- [WHAT IS EXPECTED]:
Every entry that follows needs to be repeated exactly.

- [SOURCE RECORDS]:
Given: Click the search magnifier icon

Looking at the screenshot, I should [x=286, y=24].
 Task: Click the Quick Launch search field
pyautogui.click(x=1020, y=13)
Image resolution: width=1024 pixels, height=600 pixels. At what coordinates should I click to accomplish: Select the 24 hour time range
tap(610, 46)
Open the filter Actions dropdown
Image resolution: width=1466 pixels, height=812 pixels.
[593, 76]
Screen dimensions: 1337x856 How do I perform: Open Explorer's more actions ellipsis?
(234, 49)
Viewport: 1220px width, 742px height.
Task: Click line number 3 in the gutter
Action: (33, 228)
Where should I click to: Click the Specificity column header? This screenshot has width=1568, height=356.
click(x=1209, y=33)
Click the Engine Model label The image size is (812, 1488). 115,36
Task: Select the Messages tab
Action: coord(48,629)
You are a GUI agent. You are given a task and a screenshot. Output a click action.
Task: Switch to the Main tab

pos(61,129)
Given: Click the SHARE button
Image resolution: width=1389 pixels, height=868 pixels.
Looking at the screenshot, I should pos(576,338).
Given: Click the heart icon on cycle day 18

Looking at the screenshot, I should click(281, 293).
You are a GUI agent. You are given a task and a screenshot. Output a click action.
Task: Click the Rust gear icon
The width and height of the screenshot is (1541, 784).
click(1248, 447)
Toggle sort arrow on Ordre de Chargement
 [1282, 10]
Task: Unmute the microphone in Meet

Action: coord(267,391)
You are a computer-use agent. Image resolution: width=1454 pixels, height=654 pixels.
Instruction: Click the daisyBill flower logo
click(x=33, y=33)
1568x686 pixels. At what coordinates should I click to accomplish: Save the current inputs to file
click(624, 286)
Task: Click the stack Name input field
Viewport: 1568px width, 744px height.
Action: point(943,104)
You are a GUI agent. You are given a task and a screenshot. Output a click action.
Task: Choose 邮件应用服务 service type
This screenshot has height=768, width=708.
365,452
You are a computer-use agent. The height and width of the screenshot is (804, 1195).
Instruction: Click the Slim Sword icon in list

- [RESULT]:
Given: Click the search magnifier icon

Looking at the screenshot, I should [x=286, y=24].
 Task: Click the Quick Launch search field
pyautogui.click(x=1020, y=13)
Image resolution: width=1024 pixels, height=600 pixels. At what coordinates should I click to accomplish: Select the 24 hour time range
tap(610, 46)
Open the filter Actions dropdown
Image resolution: width=1466 pixels, height=812 pixels.
[593, 76]
Screen dimensions: 1337x856 How do I perform: Open Explorer's more actions ellipsis?
(234, 49)
Viewport: 1220px width, 742px height.
Task: Click line number 3 in the gutter
Action: (33, 228)
Where should I click to: Click the Specificity column header? This screenshot has width=1568, height=356.
click(x=1209, y=33)
Click the Engine Model label The image size is (812, 1488). 115,36
Task: Select the Messages tab
Action: coord(48,629)
You are a GUI agent. You are given a task and a screenshot. Output a click action.
Task: Switch to the Main tab

pos(61,129)
Given: Click the SHARE button
Image resolution: width=1389 pixels, height=868 pixels.
Looking at the screenshot, I should pos(576,338).
Given: Click the heart icon on cycle day 18

Looking at the screenshot, I should click(281, 293).
You are a GUI agent. You are given a task and a screenshot. Output a click action.
Task: Click the Rust gear icon
The width and height of the screenshot is (1541, 784).
click(1248, 447)
Toggle sort arrow on Ordre de Chargement
 [1282, 10]
Task: Unmute the microphone in Meet

Action: coord(267,391)
You are a computer-use agent. Image resolution: width=1454 pixels, height=654 pixels.
Instruction: Click the daisyBill flower logo
click(x=33, y=33)
1568x686 pixels. At what coordinates should I click to accomplish: Save the current inputs to file
click(624, 286)
Task: Click the stack Name input field
Viewport: 1568px width, 744px height.
Action: point(943,104)
You are a GUI agent. You are given a task and a screenshot. Output a click action.
Task: Choose 邮件应用服务 service type
This screenshot has height=768, width=708.
365,452
You are a computer-use agent. The height and width of the screenshot is (804, 1195).
Instruction: Click the Slim Sword icon in list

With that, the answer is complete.